Begin at the line containing "Click the blue like reaction badge" in the entries below and end at the line containing "Task: Click the Save disk toolbar icon"; transcribe that range exactly and nothing outside it.

PROVIDED DATA —
=== Section Start ===
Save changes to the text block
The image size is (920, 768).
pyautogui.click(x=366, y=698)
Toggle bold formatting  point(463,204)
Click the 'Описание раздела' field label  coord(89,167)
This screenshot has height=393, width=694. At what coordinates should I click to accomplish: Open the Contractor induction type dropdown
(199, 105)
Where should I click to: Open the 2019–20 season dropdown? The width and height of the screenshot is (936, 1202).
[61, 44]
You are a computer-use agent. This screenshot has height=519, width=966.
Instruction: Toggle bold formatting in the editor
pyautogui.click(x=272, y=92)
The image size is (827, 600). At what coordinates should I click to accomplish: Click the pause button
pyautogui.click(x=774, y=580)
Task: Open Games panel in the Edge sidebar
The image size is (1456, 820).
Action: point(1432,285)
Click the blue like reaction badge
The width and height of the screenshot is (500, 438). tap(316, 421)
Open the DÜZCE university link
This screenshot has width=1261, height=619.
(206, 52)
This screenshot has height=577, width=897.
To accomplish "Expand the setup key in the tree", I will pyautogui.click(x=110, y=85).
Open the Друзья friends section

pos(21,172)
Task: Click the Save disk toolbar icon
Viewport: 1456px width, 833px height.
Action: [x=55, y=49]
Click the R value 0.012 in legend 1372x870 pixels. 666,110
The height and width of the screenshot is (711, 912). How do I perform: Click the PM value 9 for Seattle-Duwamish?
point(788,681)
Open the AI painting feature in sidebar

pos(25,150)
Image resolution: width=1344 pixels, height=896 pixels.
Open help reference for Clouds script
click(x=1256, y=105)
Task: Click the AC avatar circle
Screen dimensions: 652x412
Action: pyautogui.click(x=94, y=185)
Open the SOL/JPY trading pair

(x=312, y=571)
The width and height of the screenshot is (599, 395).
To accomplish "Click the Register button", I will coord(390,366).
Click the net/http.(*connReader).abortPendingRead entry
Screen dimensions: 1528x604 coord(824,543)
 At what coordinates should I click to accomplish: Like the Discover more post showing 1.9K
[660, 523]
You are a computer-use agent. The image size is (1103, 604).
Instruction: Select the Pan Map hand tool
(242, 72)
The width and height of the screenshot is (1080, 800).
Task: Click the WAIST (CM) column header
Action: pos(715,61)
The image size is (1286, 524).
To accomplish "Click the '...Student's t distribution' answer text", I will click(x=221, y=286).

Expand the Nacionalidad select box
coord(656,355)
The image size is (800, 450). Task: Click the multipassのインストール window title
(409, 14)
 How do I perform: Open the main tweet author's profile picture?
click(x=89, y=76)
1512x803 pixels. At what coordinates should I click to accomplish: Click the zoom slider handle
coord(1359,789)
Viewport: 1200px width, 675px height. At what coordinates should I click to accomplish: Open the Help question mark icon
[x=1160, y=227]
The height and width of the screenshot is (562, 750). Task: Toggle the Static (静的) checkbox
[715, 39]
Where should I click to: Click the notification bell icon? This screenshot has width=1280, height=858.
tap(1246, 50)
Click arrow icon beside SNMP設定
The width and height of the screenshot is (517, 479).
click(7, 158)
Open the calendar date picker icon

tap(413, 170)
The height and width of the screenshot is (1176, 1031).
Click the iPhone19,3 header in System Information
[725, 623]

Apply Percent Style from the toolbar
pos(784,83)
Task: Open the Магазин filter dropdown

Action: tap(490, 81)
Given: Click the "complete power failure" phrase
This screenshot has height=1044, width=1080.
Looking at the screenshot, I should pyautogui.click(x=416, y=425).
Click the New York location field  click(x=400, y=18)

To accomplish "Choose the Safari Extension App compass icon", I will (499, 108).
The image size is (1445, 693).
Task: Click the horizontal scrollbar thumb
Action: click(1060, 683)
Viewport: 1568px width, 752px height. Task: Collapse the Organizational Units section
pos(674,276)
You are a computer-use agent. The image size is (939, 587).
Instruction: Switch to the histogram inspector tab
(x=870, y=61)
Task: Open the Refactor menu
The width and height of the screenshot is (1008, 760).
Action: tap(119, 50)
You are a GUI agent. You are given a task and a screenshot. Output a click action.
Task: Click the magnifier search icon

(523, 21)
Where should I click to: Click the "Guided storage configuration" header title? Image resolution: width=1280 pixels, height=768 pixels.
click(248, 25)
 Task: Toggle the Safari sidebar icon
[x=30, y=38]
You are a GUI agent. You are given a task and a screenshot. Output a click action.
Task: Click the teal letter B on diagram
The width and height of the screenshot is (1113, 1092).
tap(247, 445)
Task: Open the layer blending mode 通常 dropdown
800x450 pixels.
=== Section End ===
TASK RESULT —
Click the blue like reaction badge
The width and height of the screenshot is (500, 438). tap(316, 421)
Open the DÜZCE university link
This screenshot has width=1261, height=619.
(206, 52)
This screenshot has height=577, width=897.
To accomplish "Expand the setup key in the tree", I will pyautogui.click(x=110, y=85).
Open the Друзья friends section

pos(21,172)
Task: Click the Save disk toolbar icon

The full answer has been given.